# Your tasks
(1) Reproduce verbatim the passage of the ticket spinlock post starting at "It spins in" and ending at "allotted tail position.".
(2) In the ticket spinlock post, what does the head ticket number indicate?

Showing posts with label kernel. Show all posts
Showing posts with label kernel. Show all posts

Sunday, January 20, 2013

Ticket Spinlocks


Spinlocks as the name suggests, is a kind of lock where you spin until you own the lock.
Traditional mutexes, semaphore implementations put you into a sleeping wait queue in the kernel until you are granted the lock.
If your critical section is small and you don't have any sleeping paths in the code, you can use spinlocks which are faster as they entail no context switches in the lock path.
Since you would be spinning trying to grab the lock, you should not use them as a coarse grained lock which could entail sleeping, system call, context switching overheads. You want the lock region to be short and updates to be fast and sweet.
Linux kernel implements ticketing spinlocks which was a rewrite from the traditional decrement and wait spinning sequence to grab the lock. It also ensured fairness ensuring that threads don't get starved for long durations.
Traditionally, spinlock implementations work by decrementing the lock value atomically.
If the value becomes less than 0, then you spin waiting for the lock to become greater than 0 in which case you try to grab the lock by decrementing it again.
So in locked state, its 0 and in unlocked state, its 1. The thread that unlocks it simply sets the value of the lock to 1.
The problem with that approach was that, it didn't ensure fairness when the lock is being contented by multiple CPUs. Since in unlocked state, you could have multiple guys trying to decrement and grab the lock. This can starve some CPU's from grabbing the lock for long durations.
Linux kernel solved this problem with a ticket spinlock. Its similar in nature to the ones you find in departments with a token system to maintain queue discipline for processing jobs.
You enter into the shop, press a button to get your ticket number in the line.  And then wait for your number to arrive by monitoring the current number being processed. 
Ticket spinlocks work the same way.
The concept is similar to a ticketing system. It has a head and a tail ticket number
The tail indicates the ticket number granted to the thread trying to own the lock to wait in the line. 
The head indicates the current ticket number being processed. 
A new thread desiring to own the lock atomically reads the current tail or its own number in the line while incrementing the ticket or token number in the line.
If the head matches the tail, then the lock can be taken by the thread as it indicates that its your turn to grab the lock. In case of a mismatch, the thread spins waiting for the head to match its position in the line (/tail).
It spins in a loop by monitoring the current value of the head and comparing it to its allotted tail ticket number.
To unlock, the thread just increments the head position in the lock to indicate the next turn that would be grabbed by the thread that matches the head with its allotted tail position.
This mechanism ensures lock fairness without resorting to randomness which would result if we have all the threads spinning for a global lock to get to 1 or unlocked state.

# Dataset excerpts
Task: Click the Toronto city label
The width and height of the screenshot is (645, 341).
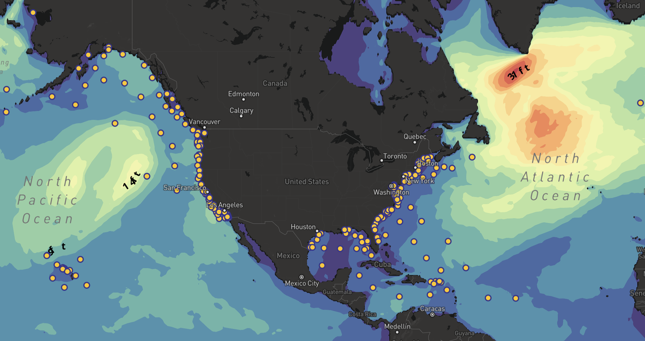Action: click(x=395, y=156)
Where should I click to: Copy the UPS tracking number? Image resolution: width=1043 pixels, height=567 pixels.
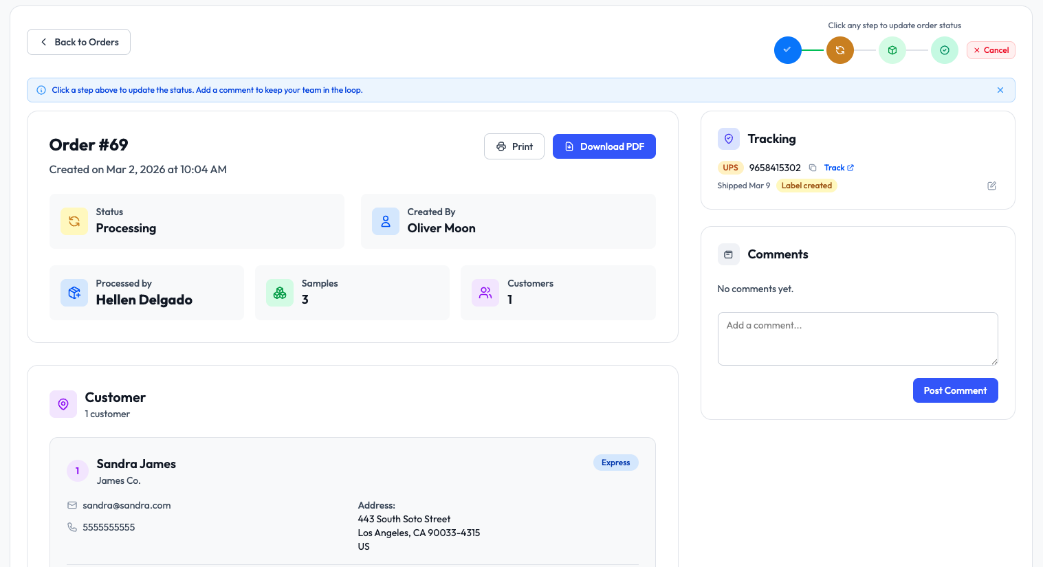[813, 168]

# Outputs in order
(1)
It spins in a loop by monitoring the current value of the head and comparing it to its allotted tail ticket number.
To unlock, the thread just increments the head position in the lock to indicate the next turn that would be grabbed by the thread that matches the head with its allotted tail position.

(2) The head indicates the current ticket number being processed.